Le ministre brésilien des Affaires étrangères exclut une visite d’État au Nicaragua dans la situation actuelle

Le ministre brésilien des Affaires étrangères, Mauro Vieira, a annoncé que le nouveau gouvernement dirigé par Luiz Inácio Lula da Silva ne prévoit pas de visite d’État au Nicaragua au début de son mandat, alors que la nation d’Amérique centrale fait face à une crise politique avec la plupart de ses opposants en prison.

Dans des déclarations au journal Stade, Lors d’une interview le 21 décembre, l’un des journaux les plus importants du Brésil, Viera a exclu un rapprochement imminent avec le gouvernement Ortega.

« Je suis sûr que Lula ne fera pas de discours pour défendre Daniel Ortega (…) Ce qu’ils me disent, c’est que si vous vous déclarez demain candidat à la présidence du Nicaragua, ils vous arrêteront. C’est donc difficile », a déclaré Vieira.

« Lula ne fera pas de visite d’Etat au Nicaragua dans cette situation. Je pense que c’est suffisant », a-t-il précisé.

Le ministre des Affaires étrangères a cependant déclaré que d’autres actions dépendront « des circonstances ».

Viera a déclaré qu’ils ne prévoyaient pas non plus de visites à Cuba et au Venezuela, également alliés lors des précédents mandats de Lula.

Lors de la campagne présidentielle au Brésil, Lula a été interrogé sur les supposées affinités idéologiques qu’il pourrait avoir avec ces gouvernements, également accusés de graves violations des droits de l’homme.

L’ancien président Jair Bolsonaro, par exemple, a offert refuge au Brésil à des religieux « persécutés » par Ortega.

Lula a reçu les félicitations des présidents du Nicaragua, de Cuba et du Venezuela. « Frère… Lula, c’est avec une grande joie que nous célébrons votre victoire bien méritée, en priant Dieu de vous donner santé et force… », a déclaré le gouvernement nicaraguayen dans un communiqué.

Lula « conciliateur »

Eric Olson, directeur des politiques et des initiatives stratégiques à la Seattle International Foundation, basée à Washington, a déclaré que la gauche dans la région était aujourd’hui dispersée et que Lula pourrait jouer un rôle « conciliateur » dans une éventuelle tentative « d’unifier les voix de gauche ».

Fondamentalement, il a fait allusion aux différences existantes dans les gouvernements de gauche, d’une part et avec leurs nuances à Cuba, au Venezuela et au Nicaragua ; et d’autre part la Colombie et le Chili.

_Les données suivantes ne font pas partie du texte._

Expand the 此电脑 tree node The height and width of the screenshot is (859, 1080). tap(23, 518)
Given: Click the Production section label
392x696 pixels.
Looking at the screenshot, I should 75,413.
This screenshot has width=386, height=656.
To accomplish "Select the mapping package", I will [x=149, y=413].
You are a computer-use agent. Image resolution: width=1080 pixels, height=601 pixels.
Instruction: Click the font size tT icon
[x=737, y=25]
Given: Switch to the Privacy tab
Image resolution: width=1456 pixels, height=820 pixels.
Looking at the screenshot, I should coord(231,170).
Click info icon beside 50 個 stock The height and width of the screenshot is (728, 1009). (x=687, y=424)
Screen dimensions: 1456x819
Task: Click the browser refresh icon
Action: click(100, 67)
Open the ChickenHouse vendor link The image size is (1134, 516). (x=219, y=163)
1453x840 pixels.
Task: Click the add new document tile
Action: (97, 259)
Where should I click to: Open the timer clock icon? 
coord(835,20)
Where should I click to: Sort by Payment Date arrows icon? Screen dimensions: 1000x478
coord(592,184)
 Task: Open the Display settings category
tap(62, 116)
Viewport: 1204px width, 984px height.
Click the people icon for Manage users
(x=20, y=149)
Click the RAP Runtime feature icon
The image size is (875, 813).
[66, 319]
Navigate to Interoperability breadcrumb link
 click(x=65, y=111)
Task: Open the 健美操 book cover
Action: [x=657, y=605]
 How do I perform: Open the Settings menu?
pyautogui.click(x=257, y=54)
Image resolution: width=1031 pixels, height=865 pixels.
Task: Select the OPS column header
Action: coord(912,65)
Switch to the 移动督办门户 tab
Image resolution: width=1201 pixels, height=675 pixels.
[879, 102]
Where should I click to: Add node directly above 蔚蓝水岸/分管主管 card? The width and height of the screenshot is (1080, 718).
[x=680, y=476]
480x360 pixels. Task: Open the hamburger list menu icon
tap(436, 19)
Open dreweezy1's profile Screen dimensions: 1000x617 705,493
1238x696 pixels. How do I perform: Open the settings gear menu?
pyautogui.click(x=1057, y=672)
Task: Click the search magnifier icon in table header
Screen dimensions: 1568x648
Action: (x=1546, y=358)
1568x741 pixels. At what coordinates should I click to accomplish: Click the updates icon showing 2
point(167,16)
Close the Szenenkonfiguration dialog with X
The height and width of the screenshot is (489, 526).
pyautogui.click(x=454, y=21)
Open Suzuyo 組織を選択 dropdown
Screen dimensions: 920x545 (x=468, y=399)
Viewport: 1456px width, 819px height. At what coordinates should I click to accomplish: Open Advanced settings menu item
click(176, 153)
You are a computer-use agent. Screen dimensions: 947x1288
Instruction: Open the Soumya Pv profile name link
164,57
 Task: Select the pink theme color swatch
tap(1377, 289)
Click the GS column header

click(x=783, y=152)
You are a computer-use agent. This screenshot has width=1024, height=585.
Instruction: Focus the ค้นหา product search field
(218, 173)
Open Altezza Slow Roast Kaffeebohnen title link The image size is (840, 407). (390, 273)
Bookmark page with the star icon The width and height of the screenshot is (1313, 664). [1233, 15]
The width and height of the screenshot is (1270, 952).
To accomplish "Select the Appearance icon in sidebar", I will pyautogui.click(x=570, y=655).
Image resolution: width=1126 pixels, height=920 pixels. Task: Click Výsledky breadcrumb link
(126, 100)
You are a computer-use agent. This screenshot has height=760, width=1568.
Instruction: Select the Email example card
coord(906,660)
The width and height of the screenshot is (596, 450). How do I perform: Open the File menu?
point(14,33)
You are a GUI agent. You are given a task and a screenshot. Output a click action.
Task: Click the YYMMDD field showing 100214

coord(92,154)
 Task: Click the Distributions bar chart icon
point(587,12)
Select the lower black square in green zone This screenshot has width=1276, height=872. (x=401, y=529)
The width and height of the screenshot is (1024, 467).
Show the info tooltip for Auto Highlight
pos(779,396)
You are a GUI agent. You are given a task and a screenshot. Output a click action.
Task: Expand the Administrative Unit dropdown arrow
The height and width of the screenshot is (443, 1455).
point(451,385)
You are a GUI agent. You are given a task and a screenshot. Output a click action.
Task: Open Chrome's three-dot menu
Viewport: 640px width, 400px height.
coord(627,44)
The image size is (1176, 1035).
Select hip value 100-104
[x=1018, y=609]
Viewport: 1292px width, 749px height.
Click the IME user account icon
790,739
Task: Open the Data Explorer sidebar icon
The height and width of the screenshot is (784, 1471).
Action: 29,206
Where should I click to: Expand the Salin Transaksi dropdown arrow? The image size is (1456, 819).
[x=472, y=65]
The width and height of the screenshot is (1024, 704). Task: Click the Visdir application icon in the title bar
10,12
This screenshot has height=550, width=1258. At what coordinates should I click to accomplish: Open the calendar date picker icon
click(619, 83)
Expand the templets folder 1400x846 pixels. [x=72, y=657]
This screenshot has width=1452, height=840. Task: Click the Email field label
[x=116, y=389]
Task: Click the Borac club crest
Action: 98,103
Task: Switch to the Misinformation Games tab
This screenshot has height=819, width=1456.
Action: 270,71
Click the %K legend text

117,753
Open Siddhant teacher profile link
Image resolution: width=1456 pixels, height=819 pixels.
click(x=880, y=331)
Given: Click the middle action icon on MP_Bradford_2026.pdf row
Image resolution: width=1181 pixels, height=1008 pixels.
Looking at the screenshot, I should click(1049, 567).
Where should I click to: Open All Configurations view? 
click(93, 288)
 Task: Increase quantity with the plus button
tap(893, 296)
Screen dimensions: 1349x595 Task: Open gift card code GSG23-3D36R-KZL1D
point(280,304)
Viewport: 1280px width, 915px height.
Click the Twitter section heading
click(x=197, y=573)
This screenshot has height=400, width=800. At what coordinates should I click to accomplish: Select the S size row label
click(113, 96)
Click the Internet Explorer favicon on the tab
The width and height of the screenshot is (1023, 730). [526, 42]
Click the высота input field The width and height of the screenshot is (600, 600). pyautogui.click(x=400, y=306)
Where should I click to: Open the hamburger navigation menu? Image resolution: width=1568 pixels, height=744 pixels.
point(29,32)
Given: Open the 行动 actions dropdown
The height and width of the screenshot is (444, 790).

Cependant, Olson a rappelé que Lula pendant la campagne électorale « avait parlé fort du Nicaragua », se référant à une interview en septembre 2021 où il avait remis en question l’intention d’Ortega d’être réélu après avoir emprisonné ses opposants.

« Si je pouvais donner un conseil à Daniel Ortega, je le lui donnerais ainsi qu’à tout autre président. Ne renoncez pas à la démocratie. N’arrêtez pas de défendre la liberté de la presse, de la communication, de l’expression, car c’est ce qui favorise la démocratie », a déclaré Lula à la journaliste Sabrina Berman, de Canal onze du Mexique.

Olson a apprécié qu’à un moment où le Chili et la Colombie ont pris leurs distances avec le Nicaragua, le Brésil « aurait la capacité de dialoguer avec le régime nicaraguayen » et à son avis « il serait utile d’ouvrir un espace pour un plus grand dialogue ».